Given instruction: Put every line of the listing below into a Markdown table with the columns "No." and "Text", one row per line, numbered in order and skipping blank lines. Omit the pictures from the table.

Item position listing:
"""

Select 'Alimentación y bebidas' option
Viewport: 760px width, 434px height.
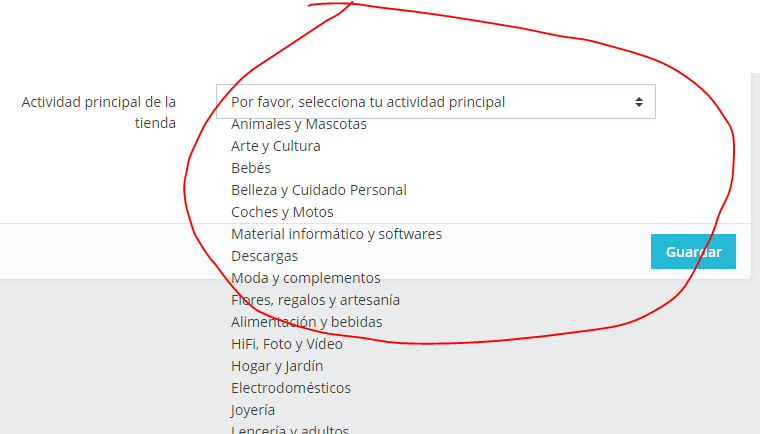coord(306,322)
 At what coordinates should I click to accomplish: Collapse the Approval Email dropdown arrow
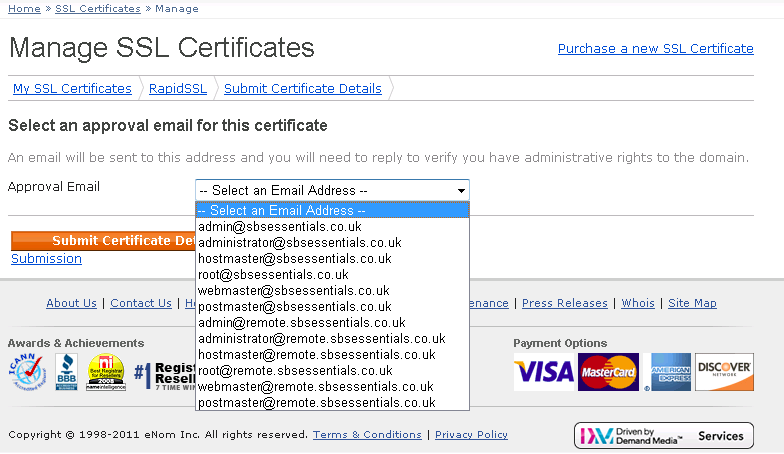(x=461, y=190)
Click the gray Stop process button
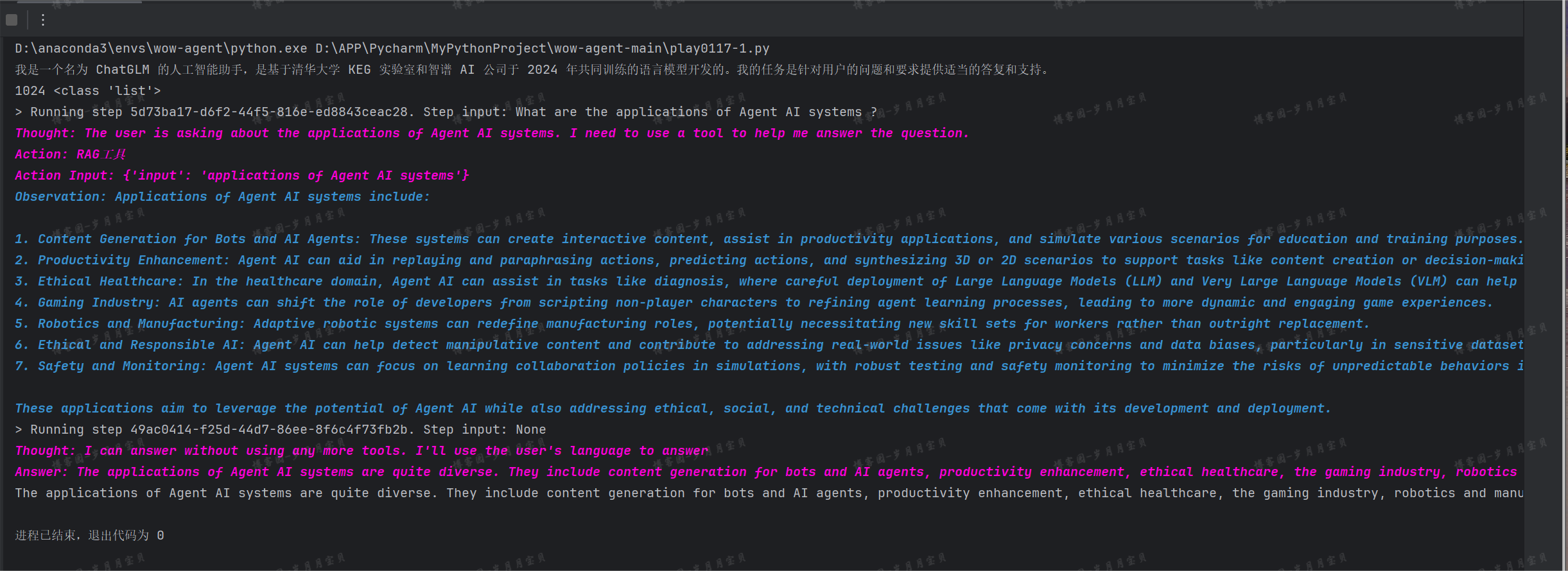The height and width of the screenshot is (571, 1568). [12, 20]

"""

The solution:
| No. | Text |
|---|---|
| 1 | Select 'Alimentación y bebidas' option |
| 2 | Viewport: 760px width, 434px height. |
| 3 | coord(306,322) |
| 4 |  At what coordinates should I click to accomplish: Collapse the Approval Email dropdown arrow |
| 5 | (x=461, y=190) |
| 6 | Click the gray Stop process button |
| 7 | The height and width of the screenshot is (571, 1568). [12, 20] |